## Supplied text
--------------------------------------------------
Thursday, September 29, 2016

Mission and Globalization, Then and Now

Today's post is by UM & Global blogmaster Dr. David W. Scott, Director of Mission Theology at the General Board of Global Ministries. The opinions and analysis expressed here are Dr. Scott's own and do not reflect in any way the official position of Global Ministries.

I was reading an article in the current issue of New World Outlook, the magazine of UMC Global Ministries, written by Josh Van, a Global Ministries missionary in Malaysia. My recent book, Mission as Globalization: Methodists in Southeast Asia at the Turn of the Twentieth Century, examines the beginning of Methodism in Malaysia, and as I read Josh Van’s article, I was struck by the number of similarities between the beginning of the mission 130 years ago and his work now.

1. Collaboration between different branches of Methodism – Methodism in Malaysia started as a part of the American Methodist Episcopal Church, but it also had members and ministers from the British Wesleyan Methodist Church and the American Methodist Episcopal Church, South. Today, Van’s work reflects a cooperation between the Methodist Church in Malaysia and The United Methodist Church.

2. Missionaries with diverse national backgrounds – Early missionaries to Malaysia came from the US, certainly, but also from India, Sri Lanka, China, Australia, Germany, and Sweden. Van is an American citizen but also lived in Vietnam for good portions of his life, giving him an international background too.

3. Mission to migrants – Early Methodism in Malaysia grew among the Chinese, Indian, and European migrants to the area. Today, Van is working with a new migrant group – the Vietnamese – but the significance of mission with migrants continues. Both among the early migrants and the Vietnamese in Malaysia now, the majority of migrants are (were) short-term migrants, who travel(ed) to make money for a limited term and then intend(ed) to return to their homes.

4. Evangelists with ethnic ties to the population – While Western missionaries served important roles in early Methodism in Malaysia, the mission would not have succeeded were it not for the hard work of Chinese and Tamil evangelists and ministers who shared an ethnic background with those with whom they were ministering. Similarly, Van’s Vietnamese ethnicity provides a vital point of contact with those with whom he works.
--------------------------------------------------
## Data excerpt
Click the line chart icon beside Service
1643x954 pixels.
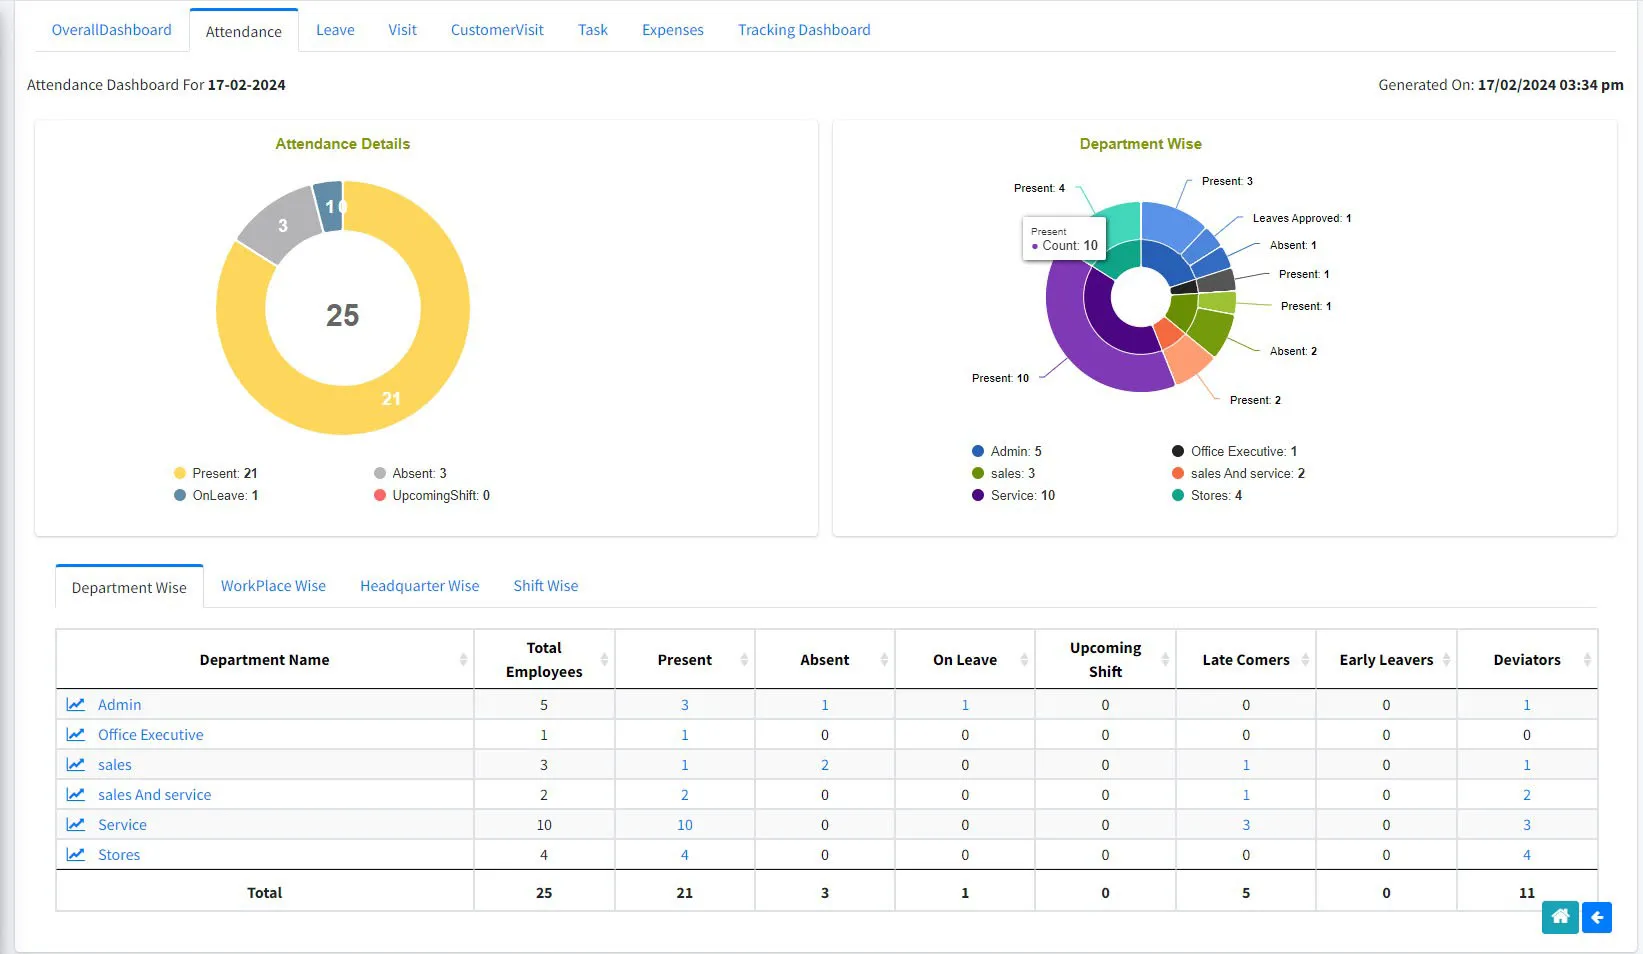pyautogui.click(x=77, y=824)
--------------------------------------------------
## What is asked
**A)** Could you restate, word for word, the stretch of the Methodist mission post from "Mission and Globalization, Then" through "his work now."?
**B)** According to the Methodist mission post, which countries did the early missionaries to Malaysia come from?
Work from the Methodist mission post alone, not from the material.

## Solved tasks
**A)**
Mission and Globalization, Then and Now

Today's post is by UM & Global blogmaster Dr. David W. Scott, Director of Mission Theology at the General Board of Global Ministries. The opinions and analysis expressed here are Dr. Scott's own and do not reflect in any way the official position of Global Ministries.

I was reading an article in the current issue of New World Outlook, the magazine of UMC Global Ministries, written by Josh Van, a Global Ministries missionary in Malaysia. My recent book, Mission as Globalization: Methodists in Southeast Asia at the Turn of the Twentieth Century, examines the beginning of Methodism in Malaysia, and as I read Josh Van’s article, I was struck by the number of similarities between the beginning of the mission 130 years ago and his work now.

**B)** The US, India, Sri Lanka, China, Australia, Germany, and Sweden.